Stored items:
━━━━━━━━━━

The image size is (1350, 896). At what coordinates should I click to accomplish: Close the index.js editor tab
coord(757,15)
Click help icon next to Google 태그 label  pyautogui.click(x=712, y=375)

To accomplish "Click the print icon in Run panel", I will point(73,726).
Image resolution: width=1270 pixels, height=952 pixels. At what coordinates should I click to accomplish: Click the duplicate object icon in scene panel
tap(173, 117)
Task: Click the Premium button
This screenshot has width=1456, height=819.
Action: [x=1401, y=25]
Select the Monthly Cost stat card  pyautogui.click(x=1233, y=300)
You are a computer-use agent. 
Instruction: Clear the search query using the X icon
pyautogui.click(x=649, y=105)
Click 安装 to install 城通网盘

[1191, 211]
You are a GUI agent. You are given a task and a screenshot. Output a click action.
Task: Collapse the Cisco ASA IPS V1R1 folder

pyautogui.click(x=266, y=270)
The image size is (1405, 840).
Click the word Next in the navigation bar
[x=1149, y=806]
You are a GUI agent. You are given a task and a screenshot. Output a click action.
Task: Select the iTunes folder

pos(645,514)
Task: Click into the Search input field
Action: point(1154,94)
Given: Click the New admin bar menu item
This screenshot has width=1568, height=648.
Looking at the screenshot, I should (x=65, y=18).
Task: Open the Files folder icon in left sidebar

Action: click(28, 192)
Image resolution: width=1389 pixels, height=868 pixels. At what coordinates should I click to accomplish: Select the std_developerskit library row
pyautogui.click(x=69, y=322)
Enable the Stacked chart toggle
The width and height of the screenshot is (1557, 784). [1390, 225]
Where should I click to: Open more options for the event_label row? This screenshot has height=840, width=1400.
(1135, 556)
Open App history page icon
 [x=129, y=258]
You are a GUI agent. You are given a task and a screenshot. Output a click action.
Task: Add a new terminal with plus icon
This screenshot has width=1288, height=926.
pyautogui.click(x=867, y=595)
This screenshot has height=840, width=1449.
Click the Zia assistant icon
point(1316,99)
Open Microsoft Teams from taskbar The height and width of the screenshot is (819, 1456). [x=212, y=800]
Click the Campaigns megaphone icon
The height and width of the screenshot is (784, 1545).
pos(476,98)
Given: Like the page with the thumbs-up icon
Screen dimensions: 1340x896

━━━━━━━━━━

TRY IT:
Which lines hold the string "with"? Copy all of them from the data above.

RESPONSE TO THIS EXERCISE:
Task: Add a new terminal with plus icon
Given: Like the page with the thumbs-up icon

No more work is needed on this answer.